Dalam dokumen sepuluh halaman itu Narendra dapat menemukan semua yang ingin diketahuinya. Mulai dari latar belakang keluarga, pendidikan sampai pekerjaan yang pernah ditekuni oleh gadis itu.
“Samahita Agnia,” Narenda mengucap nama gadis itu lembut. Sangat lembut hingga nyaris terdengar seperti bisikan, “Nama yang manis. Cocok dengan orangnya.”
Narenda melanjutkan melahap dokumen tersebut sambil bersantai di sofa ditemani secangkir kopi yang rasanya tidak seperti kopi. Terlalu encer dan terlalu manis. Tapi dia tidak ingin menyusahkan Badi lebih jauh hingga memilih untuk tidak mengeluarkan komentar apapun.
“Enak kopinya, Bos?” Badi yang merasa aneh melihat Narendra yang tidak berkomentar.
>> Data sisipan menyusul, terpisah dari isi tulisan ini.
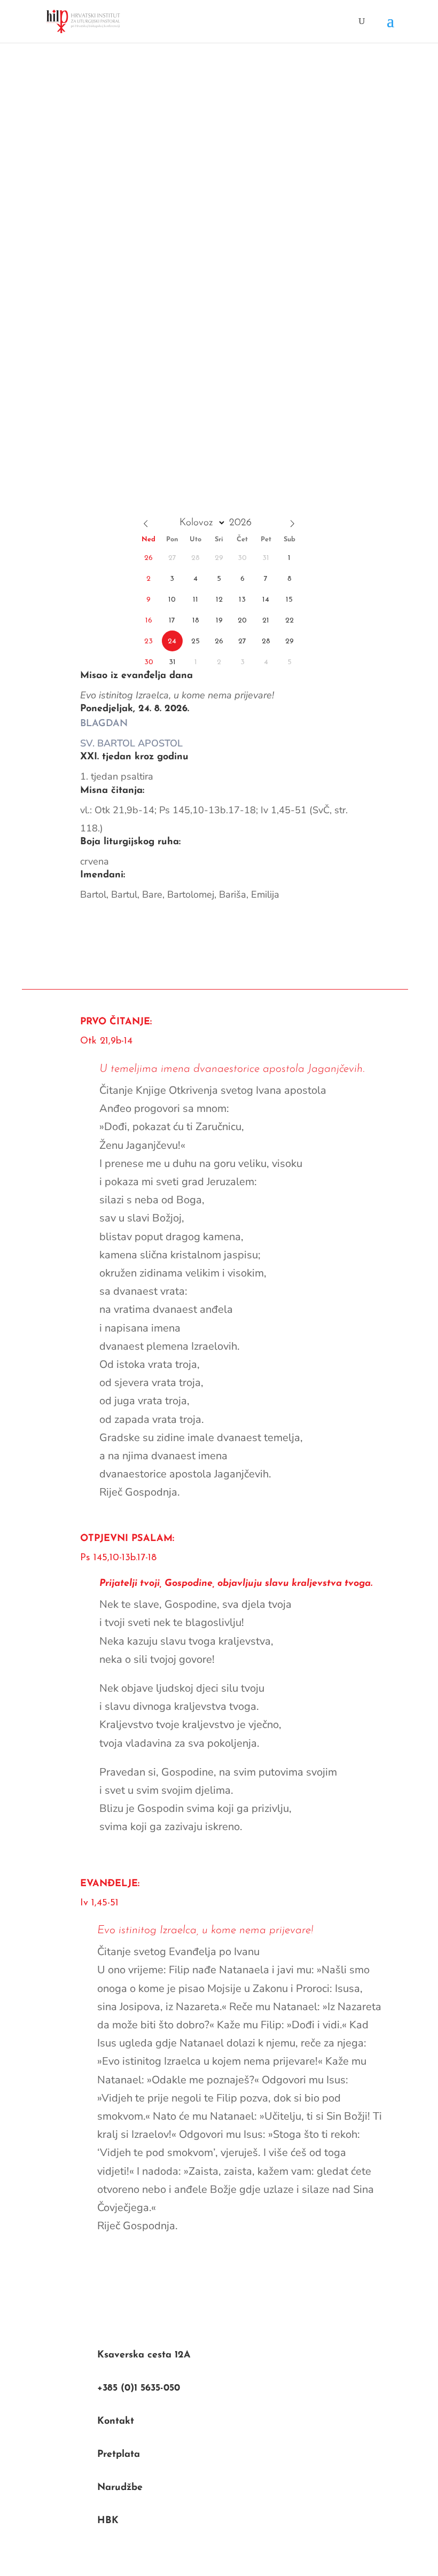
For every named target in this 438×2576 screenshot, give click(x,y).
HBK (108, 2521)
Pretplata (118, 2455)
“Hm,” hanya gumaman tidak jelas. Pria itu sedang fokus membaca dokumennya.
Cerita hidup Agnia begitu menarik sekaligus penuh tanda tanya besar. Ternyata ibunya merupakan seorang aktris besar pada zamannya. Sayang hidupnya berakhir tragis. Sementara ayahnya..tidak ada keterangan. Narendra seketika mengernyit bingung. Bagaimana mungkin Abimana mengirimkan data yang tidak lengkap?
Kasar, Narendra menggulir layar ponsel. Berusaha membaca cepat semua data yang ada. Baru di halaman terakhir dia menemukan jawabannya.
Ayah tidak diketahui dengan pasti. Kemungkinan besar merupakan anak dari seorang sutradara yang sempat digosipkan dekat dengan Sang Ibu pada masa kejayaannya tetapi tidak pernah ada komfirmasi. Jika kamu penasaran, aku akan minta tim kita untuk menyelidiki.
Setelah membaca potongan informasi itu, Narendra kembali menggulirkan layar ponsel dan melanjutkan membaca informasi tentang Agnia. Ibunya meninggal, diduga karena bunuh diri, saat Agnia berusia 12 tahun. Karena tidak ada keluarga dari ibunya yang bersedia menampung, gadis itu terpaksa tinggal di panti asuhan. Cukup dari namanya, Naredra tahu kalau itu merupakan salah satu panti asuhan yang dikelola dengan menggunakan dana CSR perusahaan keluarganya.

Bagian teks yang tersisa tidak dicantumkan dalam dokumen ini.